━━━ Working data ━━━

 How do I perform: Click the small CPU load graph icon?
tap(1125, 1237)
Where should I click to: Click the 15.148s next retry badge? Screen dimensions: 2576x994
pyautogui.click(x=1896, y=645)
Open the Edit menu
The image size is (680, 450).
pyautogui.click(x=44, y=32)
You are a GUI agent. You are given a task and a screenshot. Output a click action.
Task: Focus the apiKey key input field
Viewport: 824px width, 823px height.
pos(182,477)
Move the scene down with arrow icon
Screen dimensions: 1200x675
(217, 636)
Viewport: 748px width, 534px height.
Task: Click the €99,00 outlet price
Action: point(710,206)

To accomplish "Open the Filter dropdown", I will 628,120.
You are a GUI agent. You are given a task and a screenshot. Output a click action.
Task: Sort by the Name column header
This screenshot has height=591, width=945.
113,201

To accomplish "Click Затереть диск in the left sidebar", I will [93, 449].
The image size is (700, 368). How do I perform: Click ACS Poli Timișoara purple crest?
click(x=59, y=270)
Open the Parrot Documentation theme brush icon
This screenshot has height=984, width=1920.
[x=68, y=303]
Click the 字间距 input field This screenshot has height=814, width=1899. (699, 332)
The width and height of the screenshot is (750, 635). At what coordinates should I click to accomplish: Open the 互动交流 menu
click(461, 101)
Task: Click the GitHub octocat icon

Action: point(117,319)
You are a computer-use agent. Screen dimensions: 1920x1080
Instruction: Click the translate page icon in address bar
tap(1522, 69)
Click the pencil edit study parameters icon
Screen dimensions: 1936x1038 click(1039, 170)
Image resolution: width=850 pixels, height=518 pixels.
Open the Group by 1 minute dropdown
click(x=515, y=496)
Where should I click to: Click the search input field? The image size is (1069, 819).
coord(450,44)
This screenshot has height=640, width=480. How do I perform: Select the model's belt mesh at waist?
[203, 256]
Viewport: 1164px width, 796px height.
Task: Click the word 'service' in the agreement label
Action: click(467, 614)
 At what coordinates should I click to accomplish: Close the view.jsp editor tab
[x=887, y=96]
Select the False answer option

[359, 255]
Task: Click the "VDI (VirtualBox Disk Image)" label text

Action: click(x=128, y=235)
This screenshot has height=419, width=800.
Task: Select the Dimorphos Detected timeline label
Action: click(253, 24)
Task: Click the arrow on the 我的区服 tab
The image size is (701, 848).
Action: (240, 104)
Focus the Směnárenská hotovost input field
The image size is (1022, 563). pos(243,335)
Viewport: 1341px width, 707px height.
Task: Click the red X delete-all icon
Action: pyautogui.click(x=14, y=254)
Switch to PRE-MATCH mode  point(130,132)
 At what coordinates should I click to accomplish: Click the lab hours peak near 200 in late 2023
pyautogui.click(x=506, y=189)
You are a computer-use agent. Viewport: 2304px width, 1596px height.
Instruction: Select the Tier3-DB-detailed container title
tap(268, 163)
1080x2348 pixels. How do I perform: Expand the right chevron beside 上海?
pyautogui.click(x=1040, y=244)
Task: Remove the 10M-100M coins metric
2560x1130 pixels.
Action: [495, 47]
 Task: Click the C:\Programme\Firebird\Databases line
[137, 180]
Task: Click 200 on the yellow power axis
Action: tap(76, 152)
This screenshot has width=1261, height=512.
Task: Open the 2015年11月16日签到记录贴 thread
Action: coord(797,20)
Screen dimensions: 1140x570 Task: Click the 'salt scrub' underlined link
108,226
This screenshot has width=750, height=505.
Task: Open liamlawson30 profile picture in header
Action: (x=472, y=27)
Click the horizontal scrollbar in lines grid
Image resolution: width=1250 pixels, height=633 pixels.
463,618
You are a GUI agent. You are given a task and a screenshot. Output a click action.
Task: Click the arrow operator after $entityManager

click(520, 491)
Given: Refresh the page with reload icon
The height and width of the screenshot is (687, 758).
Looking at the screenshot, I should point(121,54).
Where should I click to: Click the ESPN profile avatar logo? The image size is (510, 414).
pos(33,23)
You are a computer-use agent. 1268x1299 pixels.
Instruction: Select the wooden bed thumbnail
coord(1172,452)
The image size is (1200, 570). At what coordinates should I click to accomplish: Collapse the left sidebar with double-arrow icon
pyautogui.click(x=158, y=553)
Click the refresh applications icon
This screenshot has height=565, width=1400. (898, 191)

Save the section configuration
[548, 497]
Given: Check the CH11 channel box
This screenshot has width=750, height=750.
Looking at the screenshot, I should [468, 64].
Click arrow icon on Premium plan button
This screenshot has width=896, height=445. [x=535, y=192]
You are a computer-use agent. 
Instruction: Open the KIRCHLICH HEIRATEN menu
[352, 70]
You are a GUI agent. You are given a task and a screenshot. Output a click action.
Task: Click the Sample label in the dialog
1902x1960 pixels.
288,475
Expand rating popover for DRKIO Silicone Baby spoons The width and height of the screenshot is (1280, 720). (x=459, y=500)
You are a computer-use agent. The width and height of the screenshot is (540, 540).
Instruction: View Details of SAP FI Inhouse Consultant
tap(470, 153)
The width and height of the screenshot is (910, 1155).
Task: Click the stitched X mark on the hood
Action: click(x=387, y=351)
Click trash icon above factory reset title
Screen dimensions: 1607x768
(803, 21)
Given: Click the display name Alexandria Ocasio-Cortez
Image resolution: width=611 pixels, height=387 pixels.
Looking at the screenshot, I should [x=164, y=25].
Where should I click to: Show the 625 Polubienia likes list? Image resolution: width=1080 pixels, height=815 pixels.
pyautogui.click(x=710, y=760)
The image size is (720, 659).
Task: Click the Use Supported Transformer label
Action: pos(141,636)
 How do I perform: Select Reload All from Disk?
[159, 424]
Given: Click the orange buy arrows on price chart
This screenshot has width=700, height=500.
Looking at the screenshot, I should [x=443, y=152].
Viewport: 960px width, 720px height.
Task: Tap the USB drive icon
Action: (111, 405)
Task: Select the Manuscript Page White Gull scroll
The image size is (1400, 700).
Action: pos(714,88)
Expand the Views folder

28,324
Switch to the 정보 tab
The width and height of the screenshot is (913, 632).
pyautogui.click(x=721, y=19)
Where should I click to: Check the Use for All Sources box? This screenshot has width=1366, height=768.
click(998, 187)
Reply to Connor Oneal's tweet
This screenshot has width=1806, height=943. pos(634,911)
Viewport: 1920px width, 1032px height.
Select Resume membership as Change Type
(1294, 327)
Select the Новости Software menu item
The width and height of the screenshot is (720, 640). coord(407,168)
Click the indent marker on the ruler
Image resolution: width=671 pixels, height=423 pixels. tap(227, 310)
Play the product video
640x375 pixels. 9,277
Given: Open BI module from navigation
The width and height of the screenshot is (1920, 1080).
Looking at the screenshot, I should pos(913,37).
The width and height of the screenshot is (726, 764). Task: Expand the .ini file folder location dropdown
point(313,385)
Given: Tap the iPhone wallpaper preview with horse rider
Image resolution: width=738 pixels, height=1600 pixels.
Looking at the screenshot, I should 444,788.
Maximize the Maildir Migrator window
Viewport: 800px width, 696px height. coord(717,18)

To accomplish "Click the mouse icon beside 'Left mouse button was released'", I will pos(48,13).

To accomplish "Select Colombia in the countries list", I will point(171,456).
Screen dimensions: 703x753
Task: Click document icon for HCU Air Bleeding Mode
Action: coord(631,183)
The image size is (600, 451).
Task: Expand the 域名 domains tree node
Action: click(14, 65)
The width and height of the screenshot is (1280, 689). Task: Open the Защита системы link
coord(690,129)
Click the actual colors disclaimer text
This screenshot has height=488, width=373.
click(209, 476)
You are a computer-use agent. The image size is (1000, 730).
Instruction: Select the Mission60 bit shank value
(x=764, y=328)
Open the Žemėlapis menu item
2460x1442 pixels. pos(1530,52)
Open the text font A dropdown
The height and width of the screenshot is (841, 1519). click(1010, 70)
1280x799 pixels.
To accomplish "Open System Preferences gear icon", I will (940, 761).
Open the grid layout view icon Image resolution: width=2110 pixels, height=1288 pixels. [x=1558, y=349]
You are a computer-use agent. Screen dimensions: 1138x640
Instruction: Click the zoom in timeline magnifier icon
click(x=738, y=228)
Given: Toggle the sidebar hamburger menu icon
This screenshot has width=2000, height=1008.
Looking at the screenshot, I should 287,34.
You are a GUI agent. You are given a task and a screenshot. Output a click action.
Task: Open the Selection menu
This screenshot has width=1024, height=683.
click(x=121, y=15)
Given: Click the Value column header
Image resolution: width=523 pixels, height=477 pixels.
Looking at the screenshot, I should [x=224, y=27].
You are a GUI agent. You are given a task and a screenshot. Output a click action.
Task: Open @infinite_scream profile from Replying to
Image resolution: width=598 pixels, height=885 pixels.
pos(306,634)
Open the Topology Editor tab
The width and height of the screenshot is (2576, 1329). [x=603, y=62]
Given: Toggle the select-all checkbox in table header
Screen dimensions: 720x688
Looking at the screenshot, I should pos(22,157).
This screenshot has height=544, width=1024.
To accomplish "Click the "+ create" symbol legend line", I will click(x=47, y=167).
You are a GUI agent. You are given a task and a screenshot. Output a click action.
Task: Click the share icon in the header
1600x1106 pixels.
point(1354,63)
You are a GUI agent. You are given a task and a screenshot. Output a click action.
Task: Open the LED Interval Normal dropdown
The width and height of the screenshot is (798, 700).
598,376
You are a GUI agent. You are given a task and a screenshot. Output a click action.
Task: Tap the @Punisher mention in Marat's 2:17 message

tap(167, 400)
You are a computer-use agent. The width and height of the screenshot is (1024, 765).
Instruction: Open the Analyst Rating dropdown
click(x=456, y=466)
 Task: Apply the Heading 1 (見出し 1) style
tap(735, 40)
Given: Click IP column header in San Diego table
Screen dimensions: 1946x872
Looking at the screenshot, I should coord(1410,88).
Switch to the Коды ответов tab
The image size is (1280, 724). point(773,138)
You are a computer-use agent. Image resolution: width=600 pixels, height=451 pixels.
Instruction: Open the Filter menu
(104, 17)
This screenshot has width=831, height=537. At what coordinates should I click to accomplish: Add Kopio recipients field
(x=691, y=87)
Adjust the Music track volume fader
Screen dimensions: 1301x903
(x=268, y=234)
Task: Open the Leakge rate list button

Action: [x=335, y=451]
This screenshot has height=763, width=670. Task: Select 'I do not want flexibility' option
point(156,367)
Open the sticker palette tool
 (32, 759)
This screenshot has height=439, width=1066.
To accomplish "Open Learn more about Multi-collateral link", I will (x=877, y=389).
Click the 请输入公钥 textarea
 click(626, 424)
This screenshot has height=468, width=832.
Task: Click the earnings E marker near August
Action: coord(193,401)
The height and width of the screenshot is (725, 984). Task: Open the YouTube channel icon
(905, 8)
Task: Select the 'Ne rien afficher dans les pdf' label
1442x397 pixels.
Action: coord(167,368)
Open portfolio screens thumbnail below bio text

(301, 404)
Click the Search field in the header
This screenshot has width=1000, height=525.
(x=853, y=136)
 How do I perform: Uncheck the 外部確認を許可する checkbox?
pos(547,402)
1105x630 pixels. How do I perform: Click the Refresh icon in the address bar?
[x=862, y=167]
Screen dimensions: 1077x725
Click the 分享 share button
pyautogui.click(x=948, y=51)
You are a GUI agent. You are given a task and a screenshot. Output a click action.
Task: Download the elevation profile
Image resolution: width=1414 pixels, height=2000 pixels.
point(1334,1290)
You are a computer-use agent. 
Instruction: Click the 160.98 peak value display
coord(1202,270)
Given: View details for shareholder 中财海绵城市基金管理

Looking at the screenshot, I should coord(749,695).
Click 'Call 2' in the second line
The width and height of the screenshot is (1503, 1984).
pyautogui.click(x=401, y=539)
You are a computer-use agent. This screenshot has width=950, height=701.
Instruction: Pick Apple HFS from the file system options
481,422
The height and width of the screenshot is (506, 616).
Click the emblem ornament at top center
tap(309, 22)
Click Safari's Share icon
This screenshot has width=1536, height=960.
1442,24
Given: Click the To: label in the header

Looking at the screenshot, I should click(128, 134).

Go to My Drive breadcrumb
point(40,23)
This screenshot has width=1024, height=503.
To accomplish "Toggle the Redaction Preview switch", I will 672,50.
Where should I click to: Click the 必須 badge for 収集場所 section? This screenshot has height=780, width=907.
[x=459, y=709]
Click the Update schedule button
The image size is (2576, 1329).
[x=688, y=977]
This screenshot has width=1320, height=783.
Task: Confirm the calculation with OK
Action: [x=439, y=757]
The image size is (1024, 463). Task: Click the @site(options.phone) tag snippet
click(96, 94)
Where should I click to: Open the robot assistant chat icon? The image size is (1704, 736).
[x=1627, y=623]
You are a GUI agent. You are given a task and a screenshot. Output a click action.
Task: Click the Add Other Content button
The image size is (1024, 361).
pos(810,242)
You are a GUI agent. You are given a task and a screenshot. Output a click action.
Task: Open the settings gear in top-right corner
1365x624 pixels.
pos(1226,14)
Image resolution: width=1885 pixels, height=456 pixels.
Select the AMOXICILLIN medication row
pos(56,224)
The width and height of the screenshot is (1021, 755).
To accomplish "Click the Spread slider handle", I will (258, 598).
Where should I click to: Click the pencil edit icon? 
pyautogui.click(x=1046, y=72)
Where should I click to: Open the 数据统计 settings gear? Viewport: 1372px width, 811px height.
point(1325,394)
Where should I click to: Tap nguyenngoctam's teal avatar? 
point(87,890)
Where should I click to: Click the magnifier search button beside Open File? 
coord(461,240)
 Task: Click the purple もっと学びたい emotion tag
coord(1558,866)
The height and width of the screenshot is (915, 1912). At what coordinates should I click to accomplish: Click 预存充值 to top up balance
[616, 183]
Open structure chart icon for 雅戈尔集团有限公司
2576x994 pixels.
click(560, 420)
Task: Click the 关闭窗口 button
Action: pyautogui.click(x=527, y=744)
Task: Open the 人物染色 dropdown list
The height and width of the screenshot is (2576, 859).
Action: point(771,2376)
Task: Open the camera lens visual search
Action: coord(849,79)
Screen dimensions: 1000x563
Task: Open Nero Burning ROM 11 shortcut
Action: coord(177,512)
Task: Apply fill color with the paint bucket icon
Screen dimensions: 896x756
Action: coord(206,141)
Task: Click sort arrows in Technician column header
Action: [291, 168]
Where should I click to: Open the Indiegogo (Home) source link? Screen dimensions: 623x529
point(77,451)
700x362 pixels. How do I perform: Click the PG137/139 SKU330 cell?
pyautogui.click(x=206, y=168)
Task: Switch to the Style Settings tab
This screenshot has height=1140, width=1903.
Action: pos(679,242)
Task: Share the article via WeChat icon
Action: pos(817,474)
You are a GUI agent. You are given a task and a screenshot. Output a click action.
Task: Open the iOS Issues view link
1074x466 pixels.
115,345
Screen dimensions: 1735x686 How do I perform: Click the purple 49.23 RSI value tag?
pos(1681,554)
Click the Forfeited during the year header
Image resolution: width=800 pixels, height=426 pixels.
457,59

━━━

Exercise details: Copy the stretch of the listing from the line containing "Given: View details" through the line containing "pos(56,224)", reproducing every line precisely.

Output of the exercise:
Given: View details for shareholder 中财海绵城市基金管理

Looking at the screenshot, I should coord(749,695).
Click 'Call 2' in the second line
The width and height of the screenshot is (1503, 1984).
pyautogui.click(x=401, y=539)
You are a computer-use agent. This screenshot has width=950, height=701.
Instruction: Pick Apple HFS from the file system options
481,422
The height and width of the screenshot is (506, 616).
Click the emblem ornament at top center
tap(309, 22)
Click Safari's Share icon
This screenshot has width=1536, height=960.
1442,24
Given: Click the To: label in the header

Looking at the screenshot, I should click(128, 134).

Go to My Drive breadcrumb
point(40,23)
This screenshot has width=1024, height=503.
To accomplish "Toggle the Redaction Preview switch", I will 672,50.
Where should I click to: Click the 必須 badge for 収集場所 section? This screenshot has height=780, width=907.
[x=459, y=709]
Click the Update schedule button
The image size is (2576, 1329).
[x=688, y=977]
This screenshot has width=1320, height=783.
Task: Confirm the calculation with OK
Action: [x=439, y=757]
The image size is (1024, 463). Task: Click the @site(options.phone) tag snippet
click(96, 94)
Where should I click to: Open the robot assistant chat icon? The image size is (1704, 736).
[x=1627, y=623]
You are a GUI agent. You are given a task and a screenshot. Output a click action.
Task: Click the Add Other Content button
The image size is (1024, 361).
pos(810,242)
You are a GUI agent. You are given a task and a screenshot. Output a click action.
Task: Open the settings gear in top-right corner
1365x624 pixels.
pos(1226,14)
Image resolution: width=1885 pixels, height=456 pixels.
Select the AMOXICILLIN medication row
pos(56,224)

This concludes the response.